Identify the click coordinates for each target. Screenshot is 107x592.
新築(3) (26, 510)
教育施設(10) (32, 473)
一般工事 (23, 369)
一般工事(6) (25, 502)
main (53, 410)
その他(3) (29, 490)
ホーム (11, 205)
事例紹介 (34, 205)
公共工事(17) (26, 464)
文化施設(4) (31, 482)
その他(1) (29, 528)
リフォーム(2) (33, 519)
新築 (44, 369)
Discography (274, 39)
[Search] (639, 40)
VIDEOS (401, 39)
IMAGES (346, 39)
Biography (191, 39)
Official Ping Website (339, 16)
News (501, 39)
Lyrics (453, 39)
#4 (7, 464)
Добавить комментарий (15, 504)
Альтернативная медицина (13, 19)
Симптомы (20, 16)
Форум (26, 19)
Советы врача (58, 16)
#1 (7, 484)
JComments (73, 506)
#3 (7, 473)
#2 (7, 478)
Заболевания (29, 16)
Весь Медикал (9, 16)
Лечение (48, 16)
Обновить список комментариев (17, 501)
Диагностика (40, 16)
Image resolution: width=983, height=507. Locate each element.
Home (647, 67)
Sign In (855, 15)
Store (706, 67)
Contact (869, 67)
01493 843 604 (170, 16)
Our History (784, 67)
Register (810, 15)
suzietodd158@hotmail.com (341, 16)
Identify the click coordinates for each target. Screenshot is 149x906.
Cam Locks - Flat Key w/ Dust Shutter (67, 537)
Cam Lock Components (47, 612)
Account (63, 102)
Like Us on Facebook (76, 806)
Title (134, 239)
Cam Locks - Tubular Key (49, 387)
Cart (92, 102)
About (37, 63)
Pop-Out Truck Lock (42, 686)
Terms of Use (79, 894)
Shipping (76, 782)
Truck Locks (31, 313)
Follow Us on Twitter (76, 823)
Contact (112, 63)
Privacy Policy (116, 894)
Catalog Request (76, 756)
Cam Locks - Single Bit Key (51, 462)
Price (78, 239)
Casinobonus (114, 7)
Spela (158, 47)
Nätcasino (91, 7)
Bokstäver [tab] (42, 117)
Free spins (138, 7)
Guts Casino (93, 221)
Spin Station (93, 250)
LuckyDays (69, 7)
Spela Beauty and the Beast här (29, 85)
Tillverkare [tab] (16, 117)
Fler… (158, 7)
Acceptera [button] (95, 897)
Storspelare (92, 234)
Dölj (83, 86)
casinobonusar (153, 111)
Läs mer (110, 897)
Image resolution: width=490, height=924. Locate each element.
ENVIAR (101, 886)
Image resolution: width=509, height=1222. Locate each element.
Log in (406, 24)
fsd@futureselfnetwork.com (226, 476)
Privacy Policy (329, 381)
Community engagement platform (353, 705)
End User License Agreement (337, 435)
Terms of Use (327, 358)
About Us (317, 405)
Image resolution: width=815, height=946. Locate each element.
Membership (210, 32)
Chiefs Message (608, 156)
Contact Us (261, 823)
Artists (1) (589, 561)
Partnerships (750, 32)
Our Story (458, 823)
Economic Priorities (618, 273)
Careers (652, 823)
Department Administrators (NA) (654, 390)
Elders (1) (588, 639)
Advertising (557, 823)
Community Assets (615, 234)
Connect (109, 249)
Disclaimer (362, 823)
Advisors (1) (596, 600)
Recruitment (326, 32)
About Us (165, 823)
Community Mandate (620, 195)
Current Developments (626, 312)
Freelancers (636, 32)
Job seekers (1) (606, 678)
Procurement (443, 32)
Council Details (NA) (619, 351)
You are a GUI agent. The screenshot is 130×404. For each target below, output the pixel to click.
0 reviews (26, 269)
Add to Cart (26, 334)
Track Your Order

________________

*WORK TO BE COMPLETED:* Copy every line in the stretch from the line containing "Biography (191, 39)" through the line containing "Contact (112, 63)", shifting each coordinate by adding 65 to both of its numbers. Leave everything else in those lines unchanged.

*REPLY:*
Biography (256, 104)
Official Ping Website (404, 81)
News (566, 104)
Lyrics (518, 104)
#4 (72, 529)
Добавить комментарий (80, 569)
Альтернативная медицина (78, 84)
Симптомы (85, 81)
Форум (91, 84)
Советы врача (123, 81)
#1 (72, 549)
JComments (138, 571)
#3 (72, 538)
#2 (72, 543)
Заболевания (94, 81)
Весь Медикал (74, 81)
Лечение (113, 81)
Обновить список комментариев (82, 566)
Диагностика (105, 81)
Image resolution: width=983, height=507. Locate each element.
Home (712, 132)
Sign In (920, 80)
Store (771, 132)
Contact (934, 132)
01493 843 604 (235, 81)
Our History (849, 132)
Register (875, 80)
suzietodd158@hotmail.com (406, 81)
Identify the click coordinates for each target. Screenshot is 149x906.
Cam Locks - Flat Key w/ Dust Shutter (132, 602)
Cam Lock Components (112, 677)
Account (128, 167)
Like Us on Facebook (141, 871)
Title (199, 304)
Cam Locks - Tubular Key (114, 452)
Cart (157, 167)
About (102, 128)
Pop-Out Truck Lock (107, 751)
Terms of Use (144, 959)
Shipping (141, 847)
Truck Locks (96, 378)
Follow Us on Twitter (141, 888)
Contact (177, 128)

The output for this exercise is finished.